» **ZIEL**:
Schreibe alle folgenden Datensätze Zeile für Zeile unverändert ab und lass dabei die Bilder weg.

━━━ ÜBUNGSDATEN ━━━

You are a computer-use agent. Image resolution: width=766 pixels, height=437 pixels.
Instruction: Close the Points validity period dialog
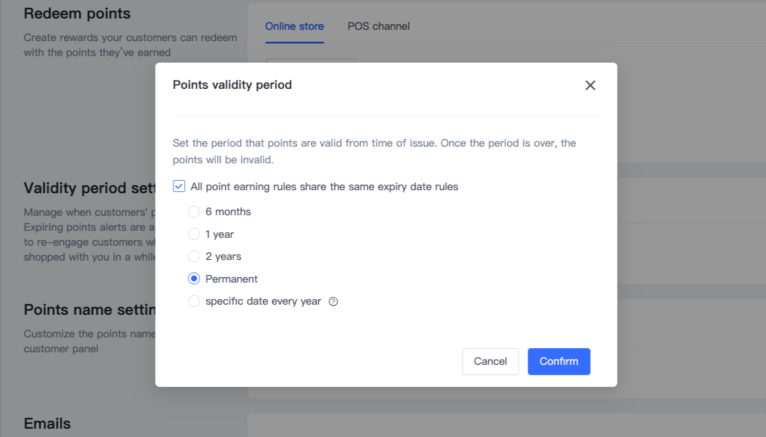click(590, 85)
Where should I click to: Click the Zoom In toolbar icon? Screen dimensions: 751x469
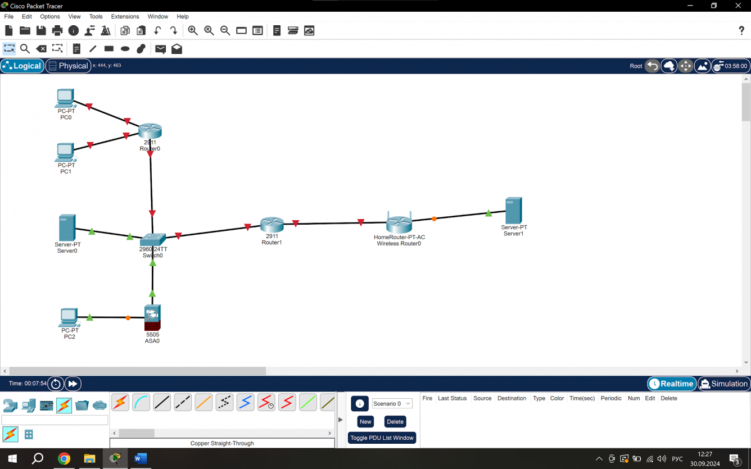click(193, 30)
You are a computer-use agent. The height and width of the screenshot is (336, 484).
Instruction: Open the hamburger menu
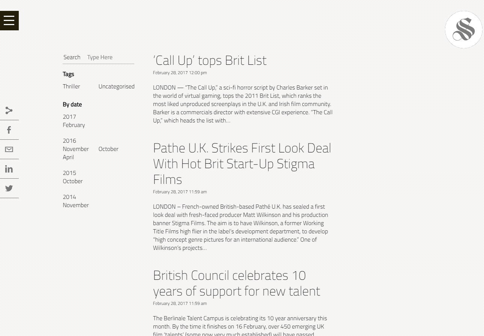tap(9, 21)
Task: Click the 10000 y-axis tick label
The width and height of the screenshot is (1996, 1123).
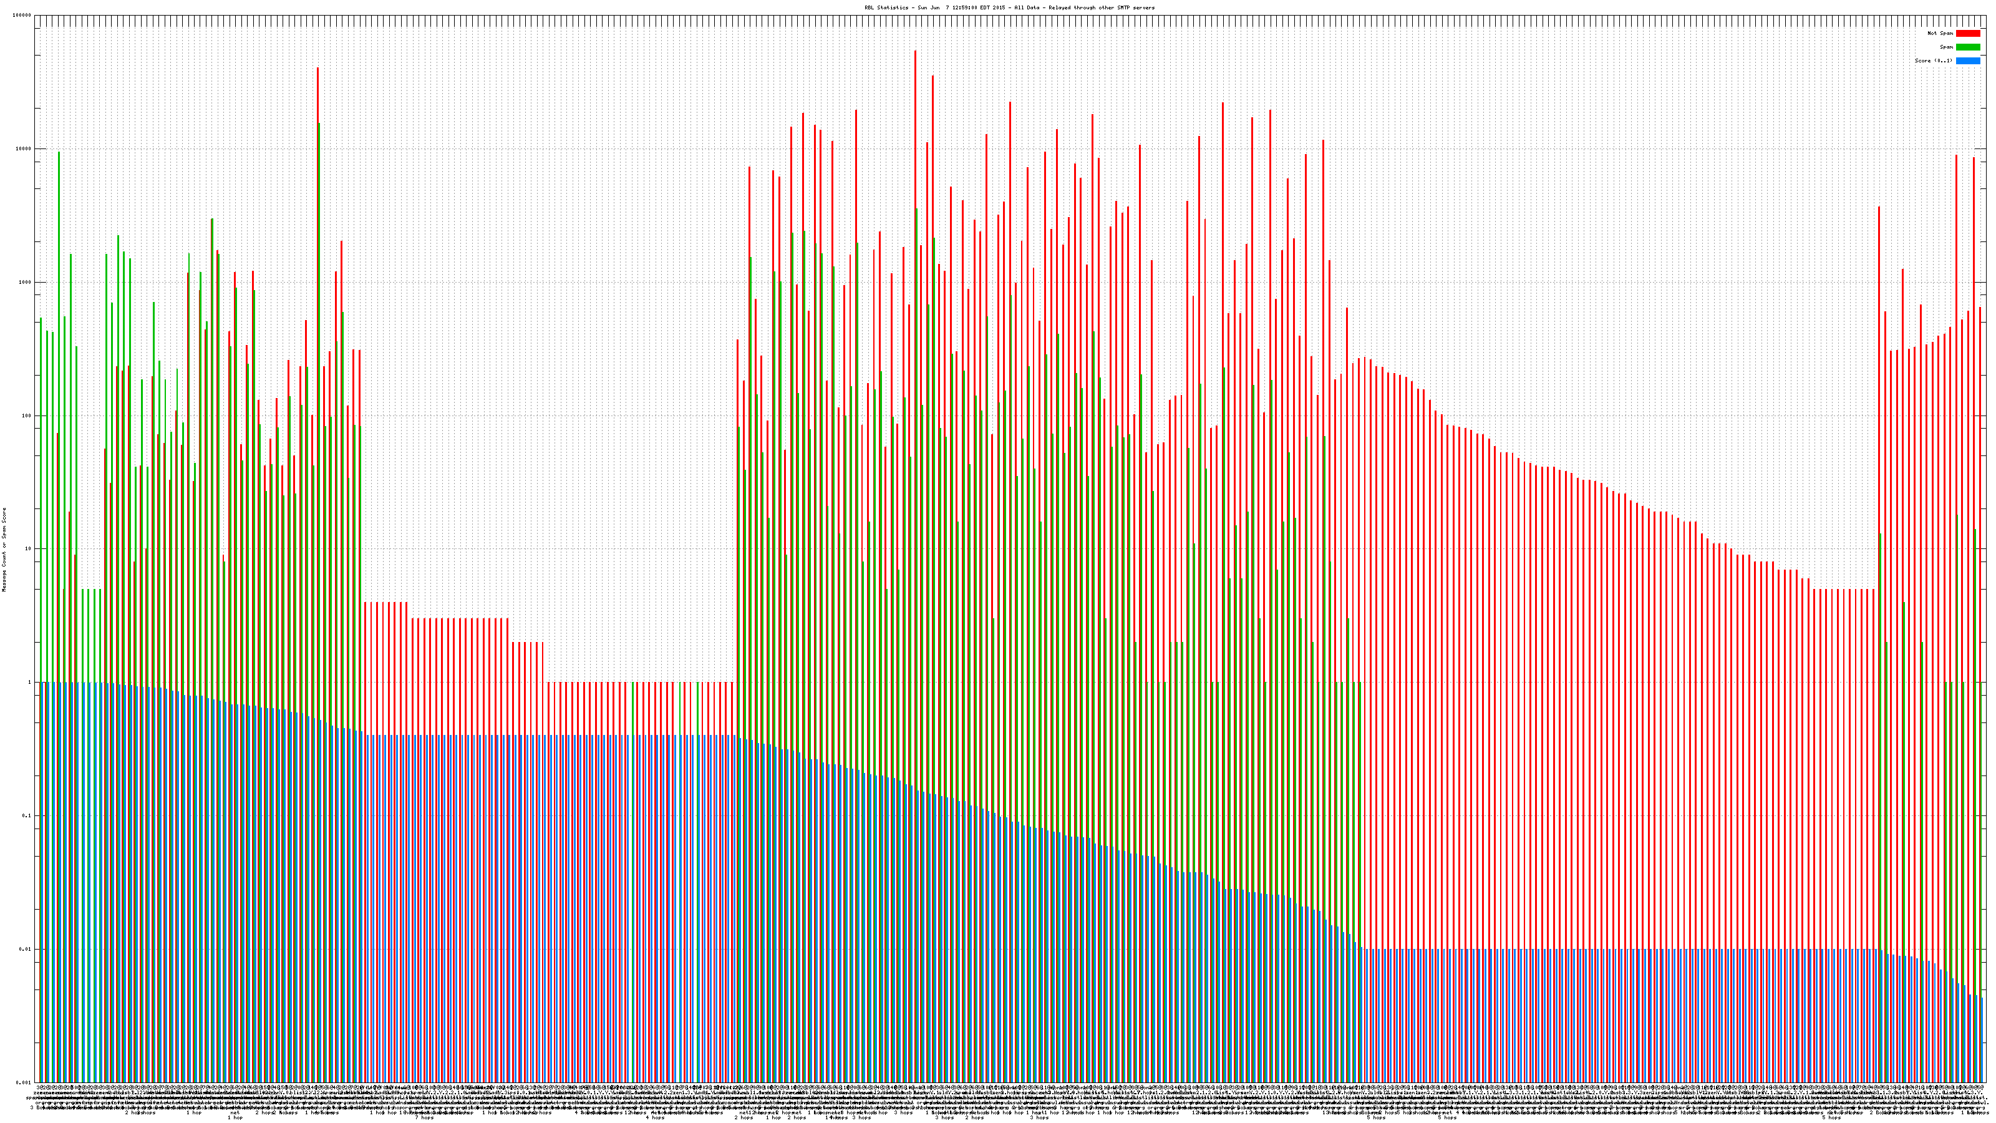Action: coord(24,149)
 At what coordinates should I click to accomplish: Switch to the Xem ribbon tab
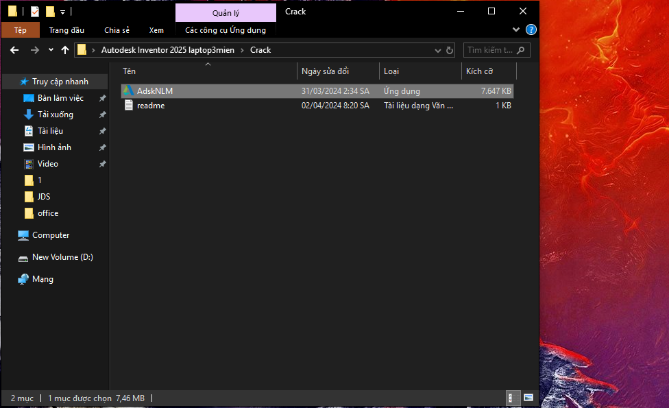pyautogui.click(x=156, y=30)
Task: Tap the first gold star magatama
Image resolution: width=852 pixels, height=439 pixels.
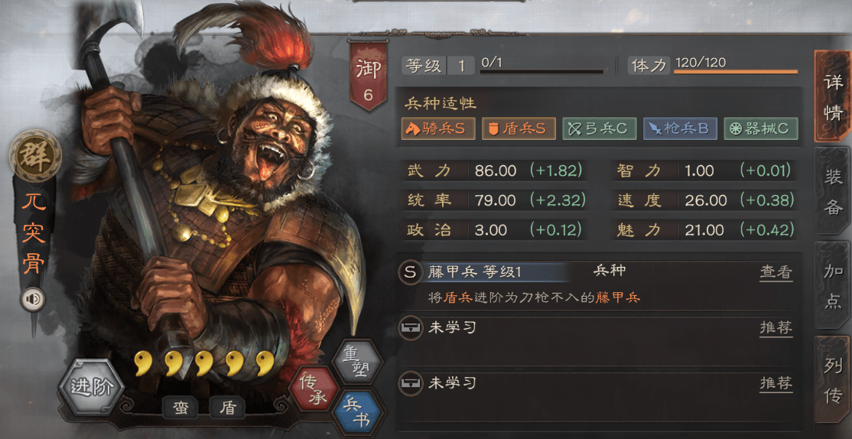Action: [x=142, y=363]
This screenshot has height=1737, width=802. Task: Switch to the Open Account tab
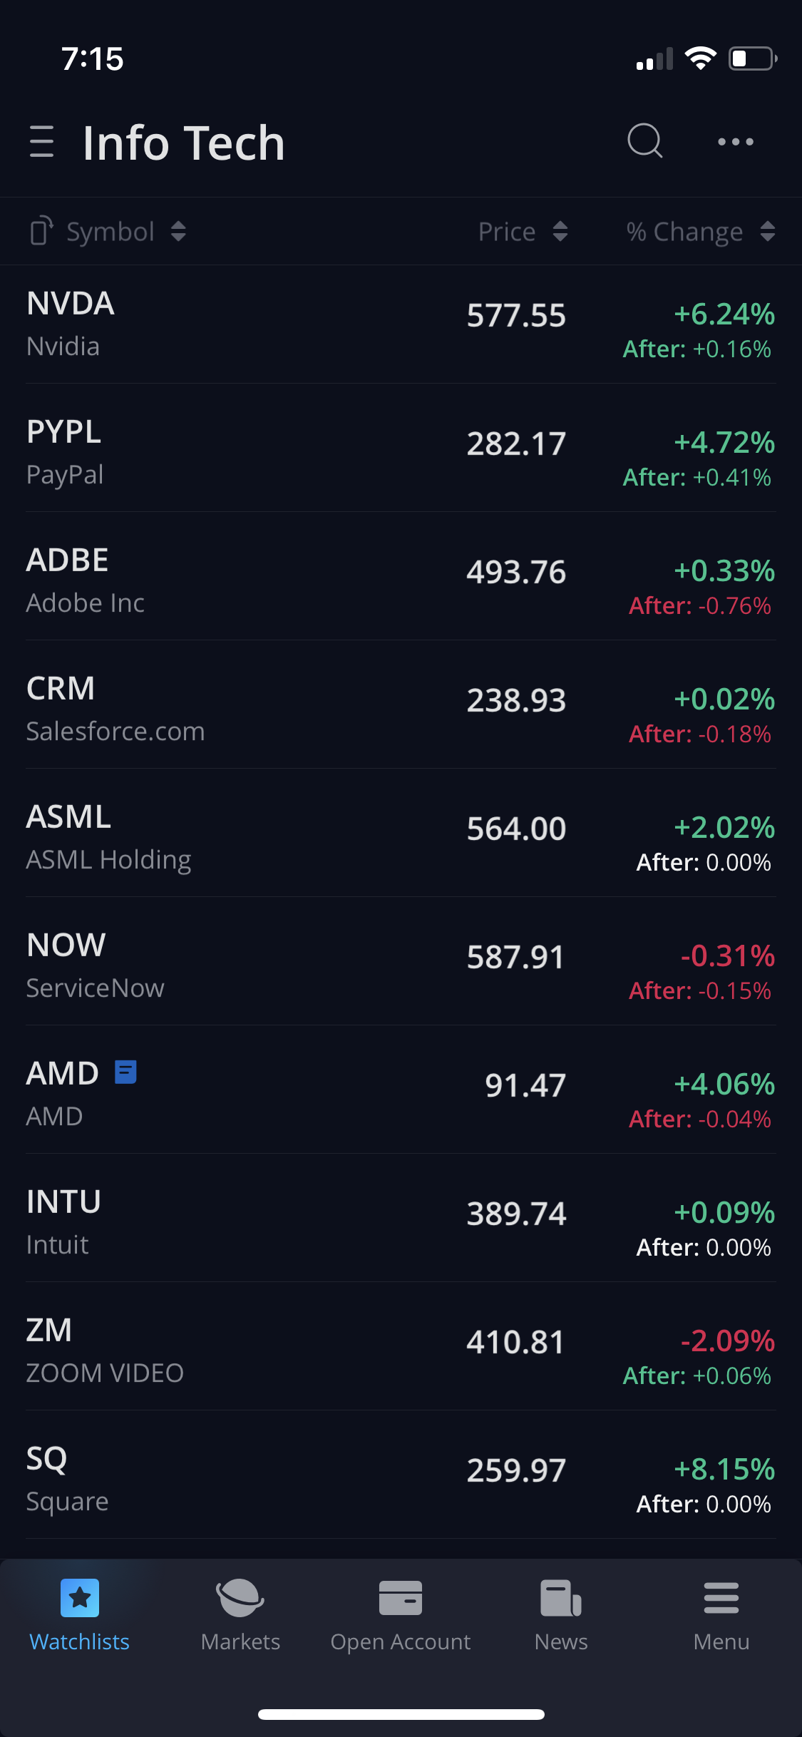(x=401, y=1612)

━━━

» **ANTWORT**:
You are a computer-use agent. Image resolution: width=766 pixels, height=437 pixels.
Instruction: Close the Points validity period dialog
click(590, 85)
Where should I click to: Click the Zoom In toolbar icon? Screen dimensions: 751x469
click(193, 30)
You are a computer-use agent. The height and width of the screenshot is (336, 484).
Instruction: Open the hamburger menu
tap(9, 21)
Task: Click the 10000 y-axis tick label
The width and height of the screenshot is (1996, 1123).
Action: coord(24,149)
 At what coordinates should I click to accomplish: Switch to the Xem ribbon tab
pyautogui.click(x=156, y=30)
Task: Tap the first gold star magatama
Image resolution: width=852 pixels, height=439 pixels.
Action: [x=142, y=363]
This screenshot has height=1737, width=802. Task: Switch to the Open Account tab
(x=401, y=1612)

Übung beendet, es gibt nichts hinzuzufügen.